PhilHealth’s not having at least 210 qualified and super-efficient claims processors most probably accounts for the delay in the validation of claims. The PHA members believe PhilHealth’s inability to process claims within 60 days of filing accounts for PhilHealth issuing the suspension of payment of its obligations to them. They are saying, in effect, that the issuance of the circular was PhilHealth’s excuse for the delay in the payment of its obligations to the hospitals.
PHA officers who are doctors resent their being suspected of unethical practices. But PhilHealth has valid basis for its suspicion, for there have been claims filed for cases where patients who were confined in a hospital for common cold were paid by PhilHealth an amount allotted for incidents of pneumonia. It could mean the fraudulent claims were filed knowingly by the hospital and the physician.
In health insurance there is what is called “moral hazard.” It occurs when the insured person demands more or better services than necessary, thus raising the cost for the insurer since the insured party does not bear the full cost of the services he demanded and was given. In health insurance, “moral hazard” is multiplied threefold as the professional and the healthcare facility may be parties to the irregularity.
An example is the insured with a common cold asking a physician to recommend his confinement in a hospital. The insured gets a valid excuse for his absence from work or school, and the professional and the owner of the facility are paid by the insurer for their token care. According to the DoH, there are 38 million Filipinos who are medically indigent, meaning they cannot afford even the most basic healthcare service. With millions of indigents enrolled in PhilHealth, moral hazard takes on greater magnitude. Faked hospital confinement means free meals and a real bed for the indigent enrollee and revenue for the healthcare providers.

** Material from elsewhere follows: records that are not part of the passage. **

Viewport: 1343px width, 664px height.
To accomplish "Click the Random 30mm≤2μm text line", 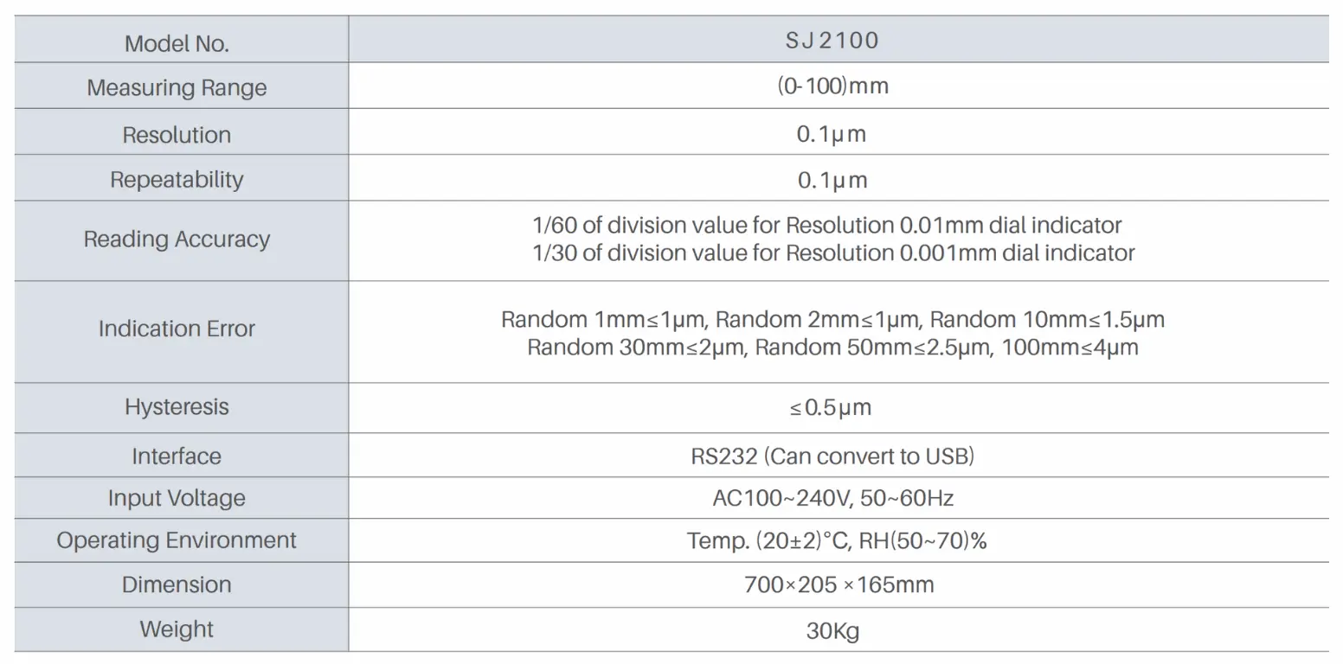I will click(832, 348).
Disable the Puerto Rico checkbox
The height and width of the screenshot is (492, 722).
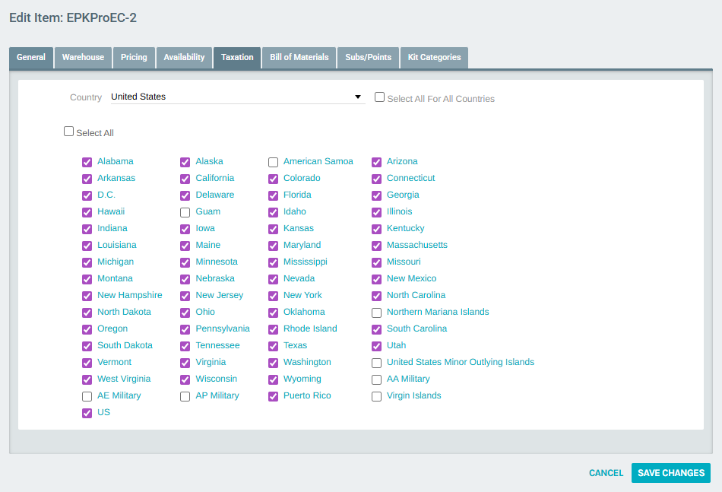[273, 395]
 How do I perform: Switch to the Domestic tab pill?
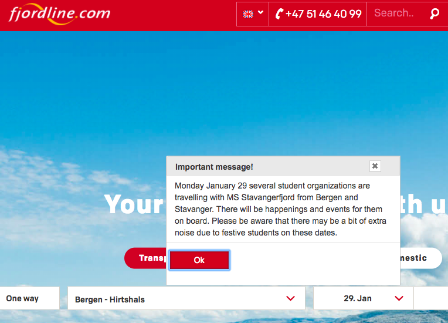pyautogui.click(x=421, y=258)
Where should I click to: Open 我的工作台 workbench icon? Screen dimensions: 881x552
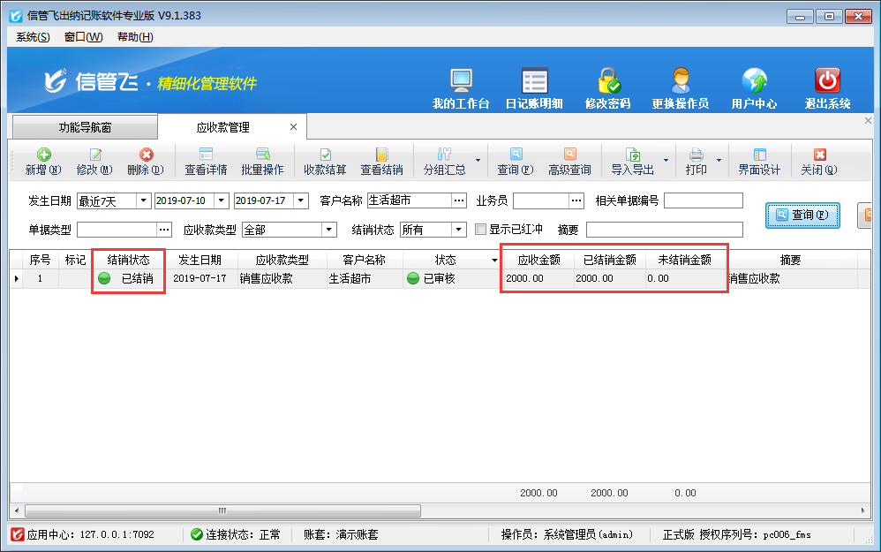click(461, 88)
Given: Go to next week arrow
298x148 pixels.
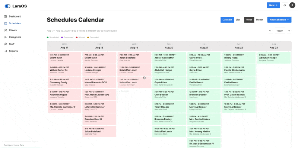Looking at the screenshot, I should coord(289,31).
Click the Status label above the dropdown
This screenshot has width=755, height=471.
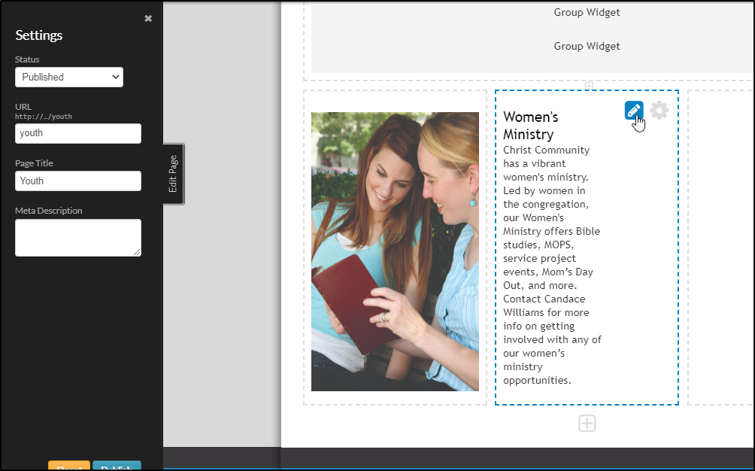(x=28, y=59)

Some doctors, even those practicing in prestigious hospitals, can be greedy. I was confined in one such hospital. The hospital billed me for the services it rendered net of my PhilHealth benefit. The doctor charged me her full professional fee. Her bill didn’t even reflect a senior citizen’s discount.

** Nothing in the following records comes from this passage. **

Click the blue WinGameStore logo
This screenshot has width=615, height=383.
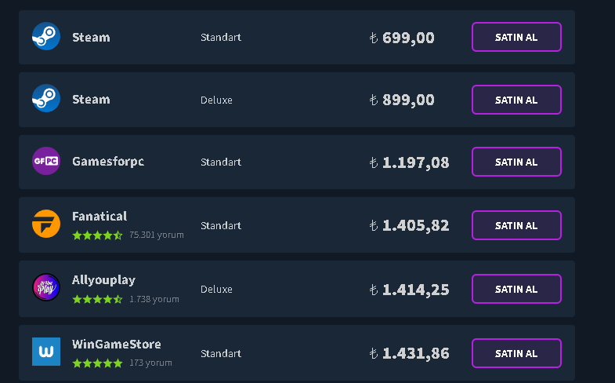tap(46, 352)
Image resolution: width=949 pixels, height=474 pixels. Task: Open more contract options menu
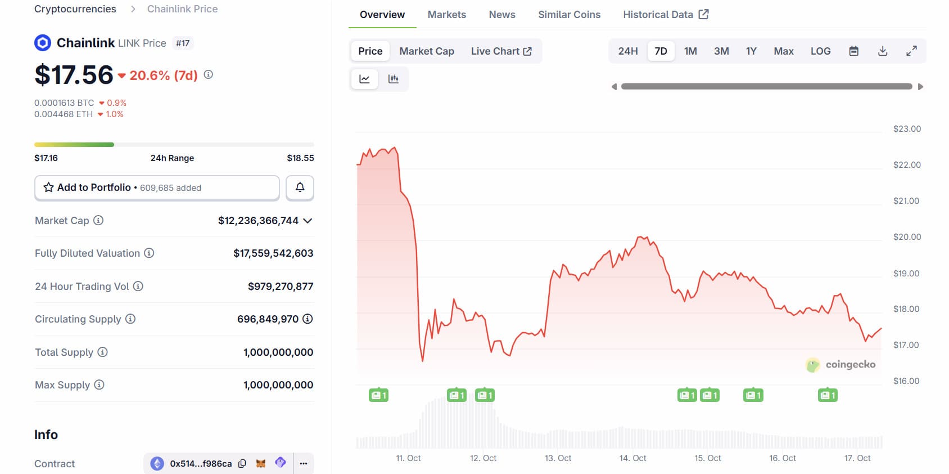tap(304, 464)
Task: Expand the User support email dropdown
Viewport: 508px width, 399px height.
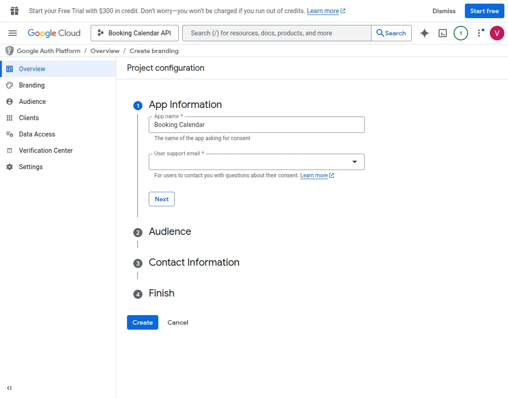Action: 257,162
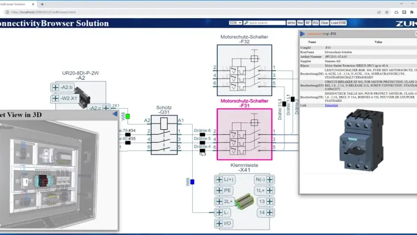Image resolution: width=417 pixels, height=235 pixels.
Task: Rotate the view with the 90° button
Action: point(308,23)
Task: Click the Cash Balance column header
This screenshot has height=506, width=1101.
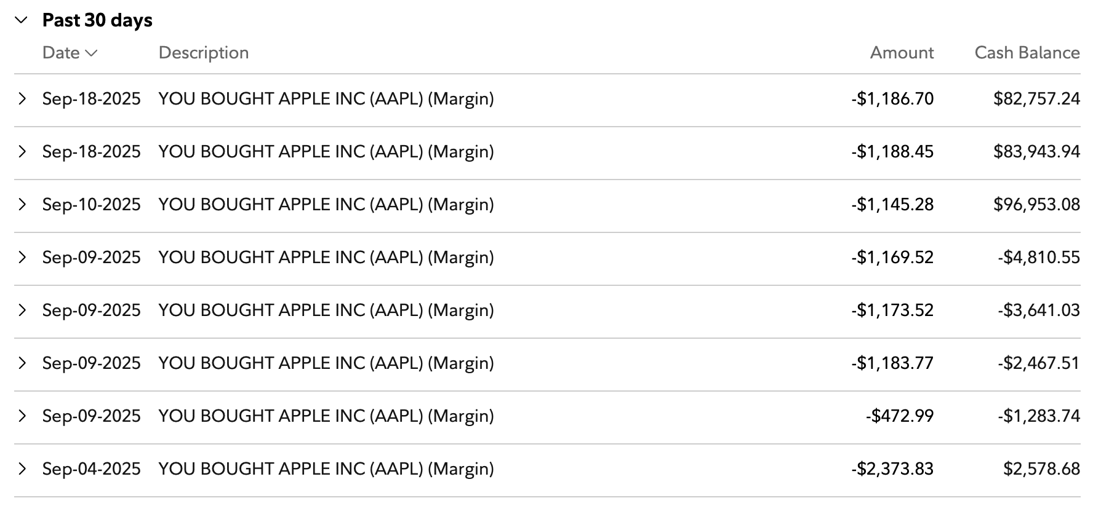Action: click(1027, 53)
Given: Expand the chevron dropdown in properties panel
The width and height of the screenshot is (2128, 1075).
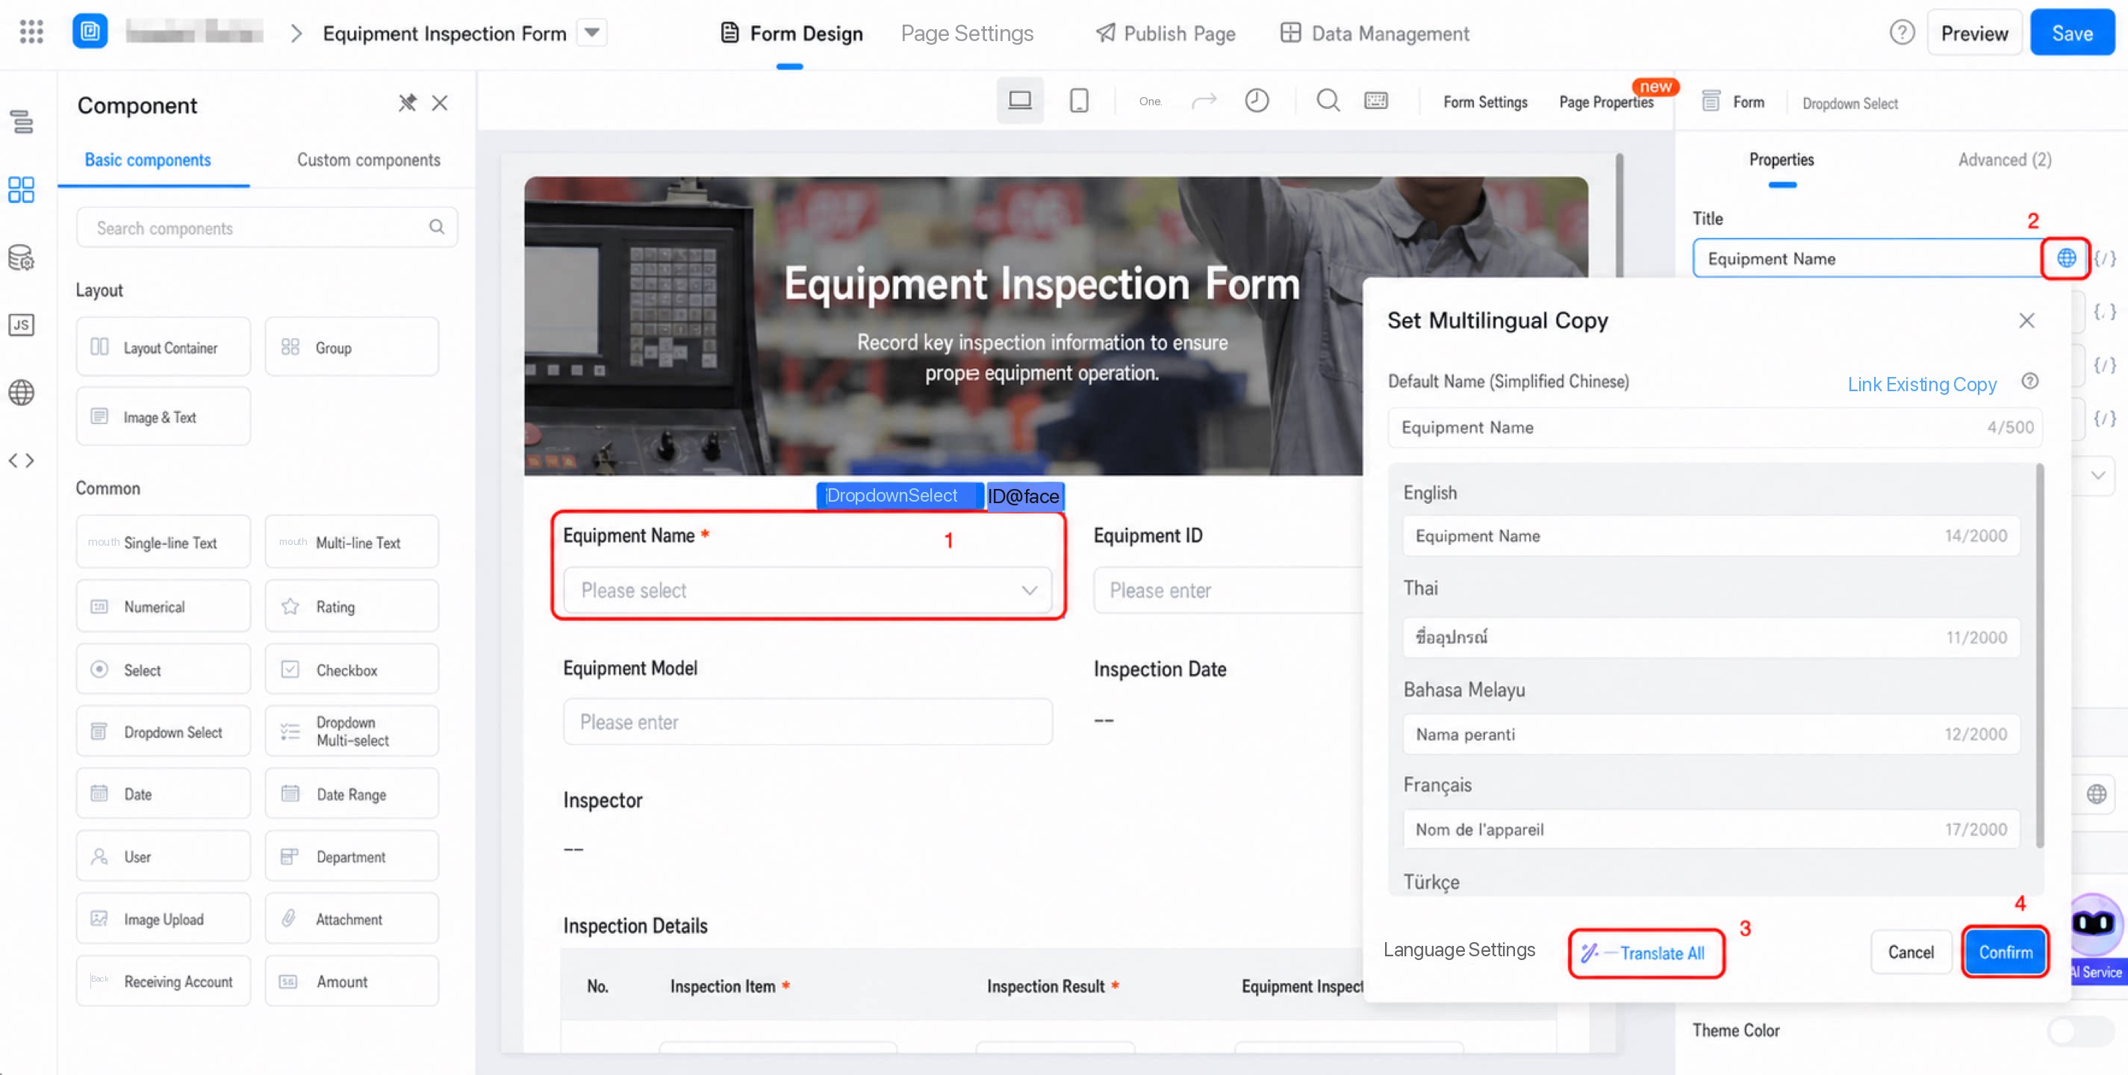Looking at the screenshot, I should (x=2097, y=475).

I filed a claim with PhilHealth for my professional fee benefit. Not having received a check after 60 days, I complained. I was told that PhilHealth had paid the doctor instead of me. That meant she got paid twice for the same service — by me and by PhilHealth. I reported to the president of the hospital the unethical act of the doctor. He summoned the doctor. The doctor wrote me a check to replace the check sent her by PhilHealth. Had I not complained, she would have kept the money due me from PhilHealth. Yes, some doctors in prestigious hospitals can be unethical.

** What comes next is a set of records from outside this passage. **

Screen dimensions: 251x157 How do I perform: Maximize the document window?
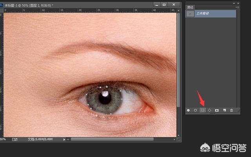tap(164, 4)
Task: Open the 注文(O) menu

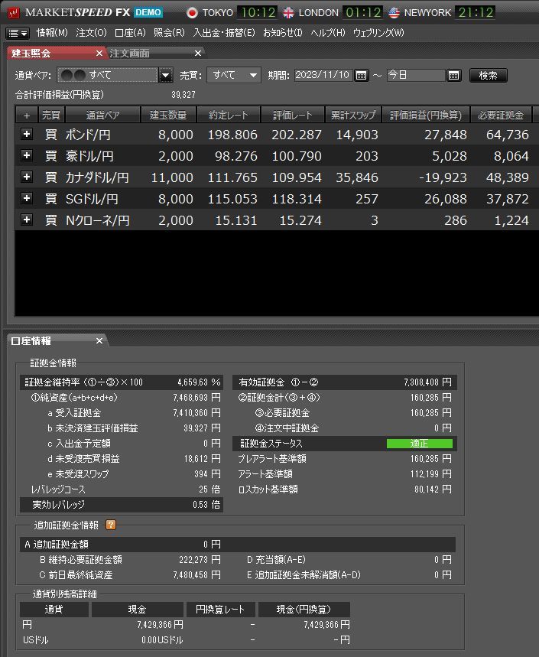Action: click(91, 33)
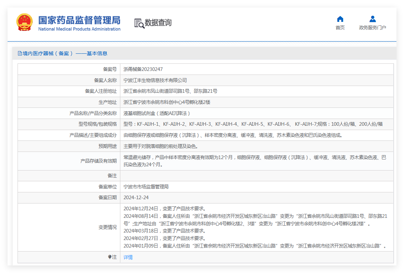Click the 备案日期 value 2024-12-24
Screen dimensions: 404x273
coord(136,197)
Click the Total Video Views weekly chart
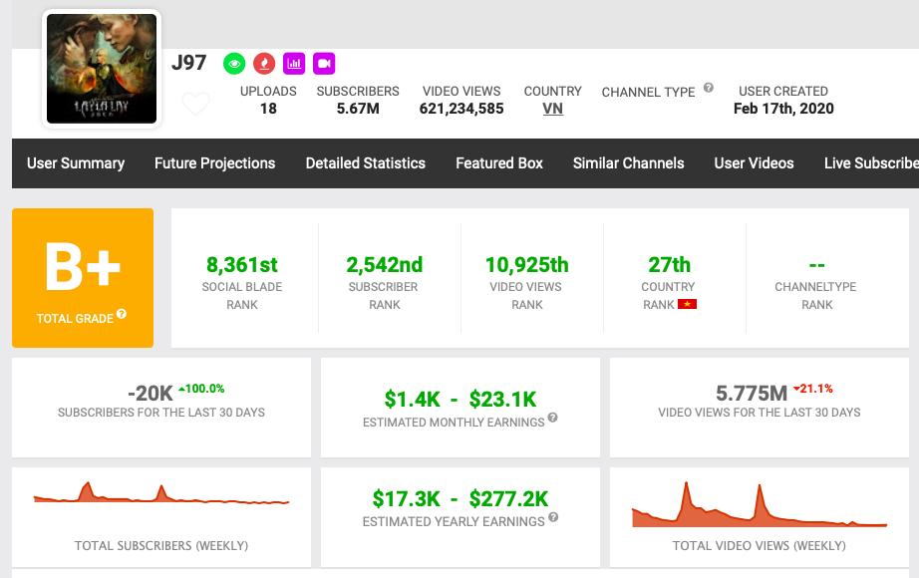This screenshot has width=919, height=578. click(x=759, y=505)
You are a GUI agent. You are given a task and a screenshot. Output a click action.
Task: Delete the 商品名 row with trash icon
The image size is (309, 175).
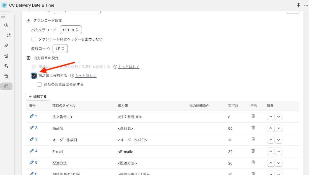253,128
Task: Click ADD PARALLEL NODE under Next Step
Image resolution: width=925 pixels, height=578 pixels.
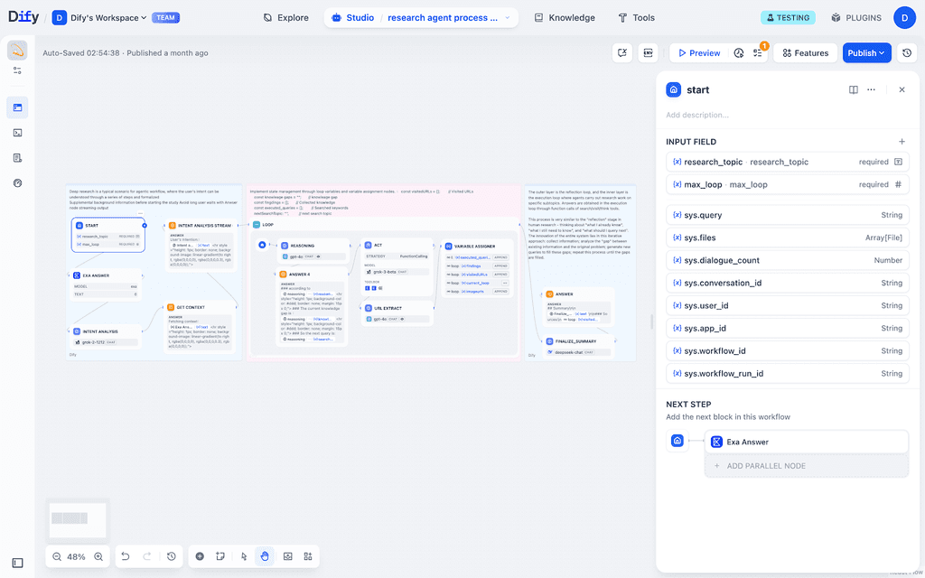Action: [807, 463]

But I say the greater fault lies with PhilHealth. I tend to believe the accusation of PHA members that PhilHealth’s “arbitrary denial” of their claims for compensation is just “another ploy to deny or delay the payment of claims.” PhilHealth, as illustrated above, must be overwhelmed with hundreds of thousands of claims, much more than its claims processors can review within the allotted time. If PhilHealth dispenses with the standard review of claims and accepts all those under review as valid, PhilHealth still cannot lift the suspension of payment because it does not have the billions of pesos with which to pay the hospitals. It does not have the funds due to mismanagement — and fraudulent use — of its funds.
I foresee the breakup of the PHA-PhilHealth partnership. Woe to the PhilHealth enrollees among the poor!
*PhilHealth announced on Aug. 29 that it has temporarily suspended the implementation of the circular — Ed.
Oscar P. Lagman, Jr. is a retired corporate executive, business consultant, and management professor. He has been a politicized citizen since his college days in the late 1950s.